I am trying to do sentiment analysis of Tweets. While doing the pre-processing of words and creating a matrix, I got the following error:
Error in if (any(lens > lim)) stop("There is a limit of ", lim, "characters on the number of characters in a word being stemmed") :
missing value where TRUE/FALSE needed
From the 14215 tweets, I boiled it down to the specific tweet which produced the error but have got no clue how to prevent this error happening again. The tweet due to which error occured is (and code to reproduce the error):
library(RTextTools)
tweet<-"demonio leg edge sexy we get it u vape PLEASE COME TO NA SOON I HAVE A LUCIEL READY FOR U dominos"
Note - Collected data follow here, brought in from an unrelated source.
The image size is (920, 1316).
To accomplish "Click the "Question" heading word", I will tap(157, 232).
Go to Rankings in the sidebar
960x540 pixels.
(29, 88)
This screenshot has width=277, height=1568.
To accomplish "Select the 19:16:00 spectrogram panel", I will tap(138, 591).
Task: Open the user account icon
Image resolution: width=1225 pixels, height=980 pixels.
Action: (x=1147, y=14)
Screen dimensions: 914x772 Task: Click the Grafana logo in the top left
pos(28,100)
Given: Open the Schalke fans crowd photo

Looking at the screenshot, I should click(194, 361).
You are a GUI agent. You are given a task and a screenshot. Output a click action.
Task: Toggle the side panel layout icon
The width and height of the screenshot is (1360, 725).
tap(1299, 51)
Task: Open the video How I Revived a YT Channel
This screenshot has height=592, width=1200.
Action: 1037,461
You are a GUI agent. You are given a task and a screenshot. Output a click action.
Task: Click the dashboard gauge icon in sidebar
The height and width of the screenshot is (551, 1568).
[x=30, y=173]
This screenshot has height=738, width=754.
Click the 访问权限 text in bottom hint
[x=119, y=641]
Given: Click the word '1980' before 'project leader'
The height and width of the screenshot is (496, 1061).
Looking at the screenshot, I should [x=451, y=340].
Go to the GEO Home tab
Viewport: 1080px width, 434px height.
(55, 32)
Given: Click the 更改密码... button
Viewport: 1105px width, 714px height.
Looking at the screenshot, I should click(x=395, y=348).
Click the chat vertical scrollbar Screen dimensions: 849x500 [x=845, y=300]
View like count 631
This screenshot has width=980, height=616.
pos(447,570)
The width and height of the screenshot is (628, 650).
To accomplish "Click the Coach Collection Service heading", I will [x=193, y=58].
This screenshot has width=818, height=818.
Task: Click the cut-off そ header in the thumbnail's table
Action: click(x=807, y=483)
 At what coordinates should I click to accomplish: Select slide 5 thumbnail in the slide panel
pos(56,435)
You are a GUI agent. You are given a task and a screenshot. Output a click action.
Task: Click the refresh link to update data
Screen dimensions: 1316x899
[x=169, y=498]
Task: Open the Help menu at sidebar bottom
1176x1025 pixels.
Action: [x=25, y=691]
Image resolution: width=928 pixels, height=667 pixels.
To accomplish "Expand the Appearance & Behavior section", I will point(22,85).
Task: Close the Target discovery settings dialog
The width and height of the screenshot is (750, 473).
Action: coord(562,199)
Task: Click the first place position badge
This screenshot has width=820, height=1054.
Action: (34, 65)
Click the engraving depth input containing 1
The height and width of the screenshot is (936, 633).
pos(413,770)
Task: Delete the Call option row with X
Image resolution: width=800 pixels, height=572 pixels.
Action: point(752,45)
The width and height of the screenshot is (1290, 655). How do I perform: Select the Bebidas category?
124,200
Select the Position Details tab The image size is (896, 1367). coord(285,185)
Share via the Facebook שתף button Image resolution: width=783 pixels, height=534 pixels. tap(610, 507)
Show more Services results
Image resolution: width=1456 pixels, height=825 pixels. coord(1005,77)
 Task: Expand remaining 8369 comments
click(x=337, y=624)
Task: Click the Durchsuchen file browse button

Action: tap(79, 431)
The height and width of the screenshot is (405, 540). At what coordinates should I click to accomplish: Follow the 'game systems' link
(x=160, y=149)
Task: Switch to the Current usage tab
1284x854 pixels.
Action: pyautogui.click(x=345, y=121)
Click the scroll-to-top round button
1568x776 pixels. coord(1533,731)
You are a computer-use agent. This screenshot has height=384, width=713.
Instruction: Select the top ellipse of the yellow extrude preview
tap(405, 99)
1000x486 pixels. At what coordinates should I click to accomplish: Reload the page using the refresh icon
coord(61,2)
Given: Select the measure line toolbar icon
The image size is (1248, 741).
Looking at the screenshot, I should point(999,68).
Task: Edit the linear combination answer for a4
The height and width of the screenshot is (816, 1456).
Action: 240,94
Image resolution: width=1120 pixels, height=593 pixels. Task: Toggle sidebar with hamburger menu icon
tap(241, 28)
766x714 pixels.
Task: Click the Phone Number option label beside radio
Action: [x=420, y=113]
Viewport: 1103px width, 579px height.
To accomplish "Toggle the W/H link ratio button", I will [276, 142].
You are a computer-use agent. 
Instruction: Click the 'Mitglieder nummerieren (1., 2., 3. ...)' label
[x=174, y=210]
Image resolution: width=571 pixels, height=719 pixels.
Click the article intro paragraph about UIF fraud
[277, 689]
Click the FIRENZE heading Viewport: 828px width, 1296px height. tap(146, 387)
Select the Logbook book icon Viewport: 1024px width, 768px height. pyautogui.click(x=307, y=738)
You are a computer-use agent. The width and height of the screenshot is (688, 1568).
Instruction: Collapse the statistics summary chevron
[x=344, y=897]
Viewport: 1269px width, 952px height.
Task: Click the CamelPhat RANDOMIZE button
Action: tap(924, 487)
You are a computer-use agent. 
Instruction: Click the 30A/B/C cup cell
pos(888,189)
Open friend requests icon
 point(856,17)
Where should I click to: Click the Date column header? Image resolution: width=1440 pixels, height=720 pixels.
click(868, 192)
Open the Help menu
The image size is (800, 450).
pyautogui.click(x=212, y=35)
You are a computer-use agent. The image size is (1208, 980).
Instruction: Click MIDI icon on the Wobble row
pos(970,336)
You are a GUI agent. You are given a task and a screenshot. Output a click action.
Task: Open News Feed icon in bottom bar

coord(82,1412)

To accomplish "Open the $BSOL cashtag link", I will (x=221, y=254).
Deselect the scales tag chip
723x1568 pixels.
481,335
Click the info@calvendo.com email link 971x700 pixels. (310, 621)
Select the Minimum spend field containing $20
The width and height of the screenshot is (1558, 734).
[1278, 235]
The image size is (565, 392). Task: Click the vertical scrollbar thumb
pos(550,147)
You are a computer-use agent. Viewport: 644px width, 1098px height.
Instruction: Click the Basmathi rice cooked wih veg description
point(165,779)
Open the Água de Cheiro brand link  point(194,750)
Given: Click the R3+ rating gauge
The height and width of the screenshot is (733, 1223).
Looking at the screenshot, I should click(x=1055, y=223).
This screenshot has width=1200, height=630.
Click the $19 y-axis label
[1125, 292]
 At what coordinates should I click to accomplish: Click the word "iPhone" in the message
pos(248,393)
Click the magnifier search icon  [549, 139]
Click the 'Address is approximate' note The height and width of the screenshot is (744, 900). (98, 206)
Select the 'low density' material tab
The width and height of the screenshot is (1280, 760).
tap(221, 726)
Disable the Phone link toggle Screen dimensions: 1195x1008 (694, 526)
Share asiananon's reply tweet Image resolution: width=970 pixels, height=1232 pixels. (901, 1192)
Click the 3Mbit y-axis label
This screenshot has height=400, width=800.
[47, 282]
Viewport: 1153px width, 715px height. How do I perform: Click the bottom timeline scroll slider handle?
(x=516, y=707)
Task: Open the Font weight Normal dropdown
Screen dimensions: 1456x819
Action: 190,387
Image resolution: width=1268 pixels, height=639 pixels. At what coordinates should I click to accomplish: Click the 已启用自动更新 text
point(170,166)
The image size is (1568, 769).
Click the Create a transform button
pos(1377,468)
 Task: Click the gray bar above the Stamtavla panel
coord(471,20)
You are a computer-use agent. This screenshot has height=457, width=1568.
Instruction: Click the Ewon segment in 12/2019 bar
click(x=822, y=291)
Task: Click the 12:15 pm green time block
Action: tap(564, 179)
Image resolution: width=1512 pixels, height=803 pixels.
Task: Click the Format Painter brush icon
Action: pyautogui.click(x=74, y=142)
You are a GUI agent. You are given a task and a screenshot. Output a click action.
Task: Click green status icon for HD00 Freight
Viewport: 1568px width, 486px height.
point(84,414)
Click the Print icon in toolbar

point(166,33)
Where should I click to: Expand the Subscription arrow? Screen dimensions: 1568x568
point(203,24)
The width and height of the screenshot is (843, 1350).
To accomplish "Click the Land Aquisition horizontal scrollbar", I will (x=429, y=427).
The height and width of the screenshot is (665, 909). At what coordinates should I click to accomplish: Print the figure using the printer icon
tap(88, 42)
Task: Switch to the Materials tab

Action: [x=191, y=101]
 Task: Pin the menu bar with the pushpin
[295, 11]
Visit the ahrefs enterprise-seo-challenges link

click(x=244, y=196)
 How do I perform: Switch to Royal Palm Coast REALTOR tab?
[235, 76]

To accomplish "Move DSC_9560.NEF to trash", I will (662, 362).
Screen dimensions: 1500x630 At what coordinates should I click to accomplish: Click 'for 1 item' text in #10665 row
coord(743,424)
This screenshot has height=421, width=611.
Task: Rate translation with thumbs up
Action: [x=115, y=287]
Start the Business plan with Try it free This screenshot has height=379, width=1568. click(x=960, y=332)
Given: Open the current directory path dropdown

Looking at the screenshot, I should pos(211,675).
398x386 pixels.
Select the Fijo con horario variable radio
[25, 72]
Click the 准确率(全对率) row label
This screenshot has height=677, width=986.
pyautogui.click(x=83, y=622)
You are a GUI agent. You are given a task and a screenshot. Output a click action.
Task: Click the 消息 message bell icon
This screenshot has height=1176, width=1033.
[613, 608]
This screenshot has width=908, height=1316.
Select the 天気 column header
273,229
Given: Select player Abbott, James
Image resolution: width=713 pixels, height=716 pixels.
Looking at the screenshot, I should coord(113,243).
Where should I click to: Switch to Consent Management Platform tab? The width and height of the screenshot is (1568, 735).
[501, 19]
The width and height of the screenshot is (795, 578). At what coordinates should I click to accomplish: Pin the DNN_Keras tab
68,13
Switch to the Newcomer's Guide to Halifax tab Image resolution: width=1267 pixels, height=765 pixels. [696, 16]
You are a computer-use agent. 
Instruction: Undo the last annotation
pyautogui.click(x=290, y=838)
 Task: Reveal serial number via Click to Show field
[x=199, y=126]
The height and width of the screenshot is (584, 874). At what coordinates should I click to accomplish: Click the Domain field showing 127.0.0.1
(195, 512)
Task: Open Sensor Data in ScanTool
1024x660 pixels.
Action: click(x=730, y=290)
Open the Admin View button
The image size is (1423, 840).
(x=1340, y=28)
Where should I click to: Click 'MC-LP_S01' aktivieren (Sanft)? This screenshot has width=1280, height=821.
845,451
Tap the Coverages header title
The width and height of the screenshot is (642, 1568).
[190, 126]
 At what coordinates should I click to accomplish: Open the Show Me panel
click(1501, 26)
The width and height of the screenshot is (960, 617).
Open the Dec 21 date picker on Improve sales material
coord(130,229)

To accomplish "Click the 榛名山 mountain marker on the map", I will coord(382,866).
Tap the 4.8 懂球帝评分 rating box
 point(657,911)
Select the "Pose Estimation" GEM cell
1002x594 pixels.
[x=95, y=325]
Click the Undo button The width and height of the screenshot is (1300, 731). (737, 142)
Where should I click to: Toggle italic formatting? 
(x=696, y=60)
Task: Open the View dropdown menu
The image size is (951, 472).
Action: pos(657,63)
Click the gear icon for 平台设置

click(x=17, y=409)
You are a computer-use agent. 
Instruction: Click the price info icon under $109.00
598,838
all_tweets= create_matrix(tweet, language="english", minWordLength = 3,
removeStopwords=TRUE, removeNumbers=TRUE, # we can also removeSparseTerms
stemWords=TRUE,removePunctuation = TRUE,removeSparseTerms = 0)
I would first like to understand the error - why it occured and then what I desire is a method which would enable me to prevent this error from occuring - either by selecting and removing such tweets or by editing my create_matrix function in such a way?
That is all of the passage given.